Now, the long answer: I use Everything.
I write using everything and anything I can get my hands on.
I email scenes to myself from bed at night. (I used to email scenes to myself when I had an office job too.)
I text sentences to myself while running errands or waiting for the train.
I write down ideas on napkins, and flyers, and even sugar packets when in restaurants.
I once wrote an entire short story on the back of discarded photocopying paper.
When I’m travelling and have to put my phone in “airplane mode” I use Docs to Go which is a wonderful app.
When I was a teenager, and only allowed to use the family computer for one hour a day, I wrote all my first drafts in notebooks.
Once when my hand was strained and in a brace, I dictated scenes into an old microcassette recorder.
When the power is out, I write with a pen and paper. (Even when it’s too dark to see the actual words I’m writing, and have a hard time deciphering them later.)
Right now, I have a MacAir that I love.

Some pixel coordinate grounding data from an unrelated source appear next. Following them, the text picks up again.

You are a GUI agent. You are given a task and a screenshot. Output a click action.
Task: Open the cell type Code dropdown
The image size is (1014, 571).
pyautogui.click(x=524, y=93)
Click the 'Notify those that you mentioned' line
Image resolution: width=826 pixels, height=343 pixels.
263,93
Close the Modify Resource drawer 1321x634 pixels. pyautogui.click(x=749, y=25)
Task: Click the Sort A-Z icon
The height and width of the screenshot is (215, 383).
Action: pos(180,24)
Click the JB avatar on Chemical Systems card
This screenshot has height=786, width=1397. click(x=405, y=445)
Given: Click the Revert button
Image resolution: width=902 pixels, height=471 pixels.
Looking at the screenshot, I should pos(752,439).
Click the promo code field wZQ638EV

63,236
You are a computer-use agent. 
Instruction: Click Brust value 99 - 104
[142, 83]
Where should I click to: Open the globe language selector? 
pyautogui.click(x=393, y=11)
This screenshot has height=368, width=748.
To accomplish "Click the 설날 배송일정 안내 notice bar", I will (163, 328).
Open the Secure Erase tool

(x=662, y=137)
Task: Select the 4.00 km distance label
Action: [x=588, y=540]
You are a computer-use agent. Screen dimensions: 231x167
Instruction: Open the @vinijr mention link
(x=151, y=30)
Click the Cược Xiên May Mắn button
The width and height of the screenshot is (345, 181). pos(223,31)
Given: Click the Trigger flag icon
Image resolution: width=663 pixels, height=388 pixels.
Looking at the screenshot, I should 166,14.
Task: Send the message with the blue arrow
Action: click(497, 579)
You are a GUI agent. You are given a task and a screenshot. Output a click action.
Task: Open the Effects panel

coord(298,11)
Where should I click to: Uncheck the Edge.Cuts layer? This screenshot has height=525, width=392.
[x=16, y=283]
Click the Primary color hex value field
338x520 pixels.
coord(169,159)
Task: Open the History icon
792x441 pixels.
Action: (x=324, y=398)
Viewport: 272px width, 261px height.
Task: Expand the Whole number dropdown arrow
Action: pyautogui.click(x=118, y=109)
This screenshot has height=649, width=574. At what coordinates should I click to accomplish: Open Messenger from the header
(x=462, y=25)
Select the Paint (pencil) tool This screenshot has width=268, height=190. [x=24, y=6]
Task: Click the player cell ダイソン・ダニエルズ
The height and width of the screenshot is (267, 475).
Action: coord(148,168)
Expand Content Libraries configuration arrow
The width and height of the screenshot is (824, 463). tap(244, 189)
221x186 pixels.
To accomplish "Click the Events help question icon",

But when I need to, I switch to an ancient netbook which can’t run music, or games, or the internet. (I also write with ancient netbook at places like the beach, because it doesn’t matter as much if it gets stolen.)
Scraps of my books fly around between my phone and my laptop, in a jumble of Word, emails, texts and instant messages, until I manage to sit down and coalese them all.
I use everything.
If you want to write, write. Don’t wait for the right computer, the right software, the right pen, the right desk, the right chair, the right atmosphere, or the right moment. Don’t wait for your computer to get fixed, the lights to come on again, or your body to leave the supermarket. All those things are fantastic. But they are no substitute for simply having the words in your head and the impulse to share them.
Writing is like exercise. The right gym. The right shoes. The right equipment. The right weather. All of those can make a huge difference.
But at the end of the day, all you need is your own two feet to run.
What is the most unusual thing YOU have ever used to write?